What is being asked:
Below are the records; count how many of their lines hold the string "Phenomenon" and give the number alone.

+++ Extracted information

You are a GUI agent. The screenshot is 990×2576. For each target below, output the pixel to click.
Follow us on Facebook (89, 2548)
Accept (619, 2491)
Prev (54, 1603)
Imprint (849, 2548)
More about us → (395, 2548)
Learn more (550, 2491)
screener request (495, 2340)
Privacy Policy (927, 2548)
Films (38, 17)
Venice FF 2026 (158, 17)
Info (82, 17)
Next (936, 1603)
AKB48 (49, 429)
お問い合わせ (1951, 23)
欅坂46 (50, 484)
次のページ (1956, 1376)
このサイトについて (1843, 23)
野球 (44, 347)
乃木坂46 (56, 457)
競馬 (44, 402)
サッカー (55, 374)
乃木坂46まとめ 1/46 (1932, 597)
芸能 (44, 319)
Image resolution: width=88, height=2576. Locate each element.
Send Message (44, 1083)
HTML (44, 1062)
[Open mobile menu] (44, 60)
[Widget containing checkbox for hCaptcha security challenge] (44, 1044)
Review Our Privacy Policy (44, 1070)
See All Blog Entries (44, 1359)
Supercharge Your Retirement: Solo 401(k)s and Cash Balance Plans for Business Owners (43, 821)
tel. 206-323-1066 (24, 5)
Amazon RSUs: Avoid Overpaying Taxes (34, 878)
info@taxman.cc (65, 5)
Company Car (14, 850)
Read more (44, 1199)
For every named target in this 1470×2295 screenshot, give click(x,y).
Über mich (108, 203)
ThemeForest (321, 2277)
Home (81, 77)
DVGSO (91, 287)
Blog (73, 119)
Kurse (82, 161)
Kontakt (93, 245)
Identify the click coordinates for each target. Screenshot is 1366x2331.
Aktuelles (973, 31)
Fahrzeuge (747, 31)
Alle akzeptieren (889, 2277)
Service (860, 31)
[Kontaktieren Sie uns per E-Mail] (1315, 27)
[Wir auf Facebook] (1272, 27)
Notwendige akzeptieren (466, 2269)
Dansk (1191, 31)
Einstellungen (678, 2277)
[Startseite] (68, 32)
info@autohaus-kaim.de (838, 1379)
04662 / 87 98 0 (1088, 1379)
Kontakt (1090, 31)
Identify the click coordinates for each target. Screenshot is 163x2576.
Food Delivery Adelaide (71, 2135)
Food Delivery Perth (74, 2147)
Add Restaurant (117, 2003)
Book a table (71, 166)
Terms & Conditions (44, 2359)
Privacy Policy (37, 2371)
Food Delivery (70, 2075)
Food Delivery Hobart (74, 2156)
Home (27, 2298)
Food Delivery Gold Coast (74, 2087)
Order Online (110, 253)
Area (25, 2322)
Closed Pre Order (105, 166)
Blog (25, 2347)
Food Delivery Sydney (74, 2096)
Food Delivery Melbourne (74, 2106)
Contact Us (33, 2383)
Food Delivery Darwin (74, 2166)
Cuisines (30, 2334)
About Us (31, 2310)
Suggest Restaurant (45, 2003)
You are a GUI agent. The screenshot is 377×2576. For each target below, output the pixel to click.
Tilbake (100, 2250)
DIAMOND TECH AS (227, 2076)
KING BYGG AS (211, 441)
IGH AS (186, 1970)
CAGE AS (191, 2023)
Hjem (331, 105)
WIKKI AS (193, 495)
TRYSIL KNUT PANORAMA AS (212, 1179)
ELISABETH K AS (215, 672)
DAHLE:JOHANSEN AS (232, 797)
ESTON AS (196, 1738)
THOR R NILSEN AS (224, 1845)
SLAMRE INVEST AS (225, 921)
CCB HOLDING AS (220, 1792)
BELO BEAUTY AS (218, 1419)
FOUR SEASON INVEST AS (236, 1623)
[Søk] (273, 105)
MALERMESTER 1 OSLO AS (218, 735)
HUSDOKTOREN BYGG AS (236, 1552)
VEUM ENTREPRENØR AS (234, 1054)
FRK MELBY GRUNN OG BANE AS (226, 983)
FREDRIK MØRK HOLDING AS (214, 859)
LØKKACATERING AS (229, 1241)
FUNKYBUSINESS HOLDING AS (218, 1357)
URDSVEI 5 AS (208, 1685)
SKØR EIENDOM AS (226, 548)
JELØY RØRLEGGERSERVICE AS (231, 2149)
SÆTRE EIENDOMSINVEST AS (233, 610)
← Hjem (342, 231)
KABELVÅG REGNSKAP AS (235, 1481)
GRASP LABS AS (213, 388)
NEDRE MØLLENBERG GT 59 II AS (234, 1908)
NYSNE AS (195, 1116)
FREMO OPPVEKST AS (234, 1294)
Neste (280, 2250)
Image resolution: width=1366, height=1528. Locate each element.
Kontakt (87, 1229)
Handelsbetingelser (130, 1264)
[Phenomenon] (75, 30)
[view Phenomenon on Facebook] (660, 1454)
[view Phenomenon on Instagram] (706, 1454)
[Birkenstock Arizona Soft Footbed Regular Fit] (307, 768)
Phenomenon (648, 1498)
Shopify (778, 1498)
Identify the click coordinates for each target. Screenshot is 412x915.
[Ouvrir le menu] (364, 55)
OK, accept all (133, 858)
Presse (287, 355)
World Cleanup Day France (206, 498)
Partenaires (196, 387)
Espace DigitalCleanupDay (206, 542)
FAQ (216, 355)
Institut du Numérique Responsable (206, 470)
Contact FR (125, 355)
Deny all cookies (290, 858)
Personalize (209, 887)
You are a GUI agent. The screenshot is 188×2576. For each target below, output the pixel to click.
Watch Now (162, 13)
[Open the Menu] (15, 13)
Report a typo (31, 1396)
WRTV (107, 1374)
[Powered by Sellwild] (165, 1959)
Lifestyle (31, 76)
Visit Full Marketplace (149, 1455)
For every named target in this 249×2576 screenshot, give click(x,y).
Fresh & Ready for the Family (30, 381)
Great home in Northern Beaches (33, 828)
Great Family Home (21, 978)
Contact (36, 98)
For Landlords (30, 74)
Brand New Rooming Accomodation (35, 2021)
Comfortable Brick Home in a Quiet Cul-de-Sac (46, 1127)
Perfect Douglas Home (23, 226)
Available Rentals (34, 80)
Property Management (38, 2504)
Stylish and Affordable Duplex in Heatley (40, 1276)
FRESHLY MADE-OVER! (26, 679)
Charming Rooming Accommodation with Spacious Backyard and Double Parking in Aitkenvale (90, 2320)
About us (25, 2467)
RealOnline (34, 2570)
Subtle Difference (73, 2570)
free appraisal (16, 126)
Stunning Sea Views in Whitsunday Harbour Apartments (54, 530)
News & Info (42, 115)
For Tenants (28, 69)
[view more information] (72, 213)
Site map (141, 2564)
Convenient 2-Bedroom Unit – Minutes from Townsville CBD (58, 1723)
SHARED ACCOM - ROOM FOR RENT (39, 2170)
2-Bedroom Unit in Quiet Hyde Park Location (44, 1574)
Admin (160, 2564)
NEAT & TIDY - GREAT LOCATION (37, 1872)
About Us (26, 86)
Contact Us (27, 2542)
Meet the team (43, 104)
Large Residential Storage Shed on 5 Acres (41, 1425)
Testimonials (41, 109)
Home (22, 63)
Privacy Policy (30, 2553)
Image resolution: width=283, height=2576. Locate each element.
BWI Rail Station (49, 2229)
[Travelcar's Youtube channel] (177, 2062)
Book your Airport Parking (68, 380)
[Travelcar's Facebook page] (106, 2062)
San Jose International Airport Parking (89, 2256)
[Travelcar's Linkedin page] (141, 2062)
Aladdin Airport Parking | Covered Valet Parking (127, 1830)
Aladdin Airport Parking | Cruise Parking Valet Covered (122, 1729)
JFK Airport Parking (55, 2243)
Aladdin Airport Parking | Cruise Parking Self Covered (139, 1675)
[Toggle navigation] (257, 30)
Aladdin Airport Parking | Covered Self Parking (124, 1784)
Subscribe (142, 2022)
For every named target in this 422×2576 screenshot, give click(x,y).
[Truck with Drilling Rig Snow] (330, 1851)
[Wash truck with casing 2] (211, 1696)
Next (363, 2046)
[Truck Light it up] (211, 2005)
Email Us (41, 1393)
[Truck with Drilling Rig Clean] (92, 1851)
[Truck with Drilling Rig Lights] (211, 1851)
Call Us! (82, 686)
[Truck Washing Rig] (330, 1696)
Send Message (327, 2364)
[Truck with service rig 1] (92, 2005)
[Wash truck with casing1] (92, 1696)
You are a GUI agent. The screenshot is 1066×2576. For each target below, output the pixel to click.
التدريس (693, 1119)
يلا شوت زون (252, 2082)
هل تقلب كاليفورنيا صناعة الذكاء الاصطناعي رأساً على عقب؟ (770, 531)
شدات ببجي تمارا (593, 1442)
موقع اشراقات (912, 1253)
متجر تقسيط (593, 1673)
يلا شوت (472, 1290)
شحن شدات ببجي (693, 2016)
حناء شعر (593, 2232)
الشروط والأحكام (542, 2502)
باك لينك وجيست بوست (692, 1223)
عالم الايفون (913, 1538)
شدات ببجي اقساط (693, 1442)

++++++

Solution to the exercise:
4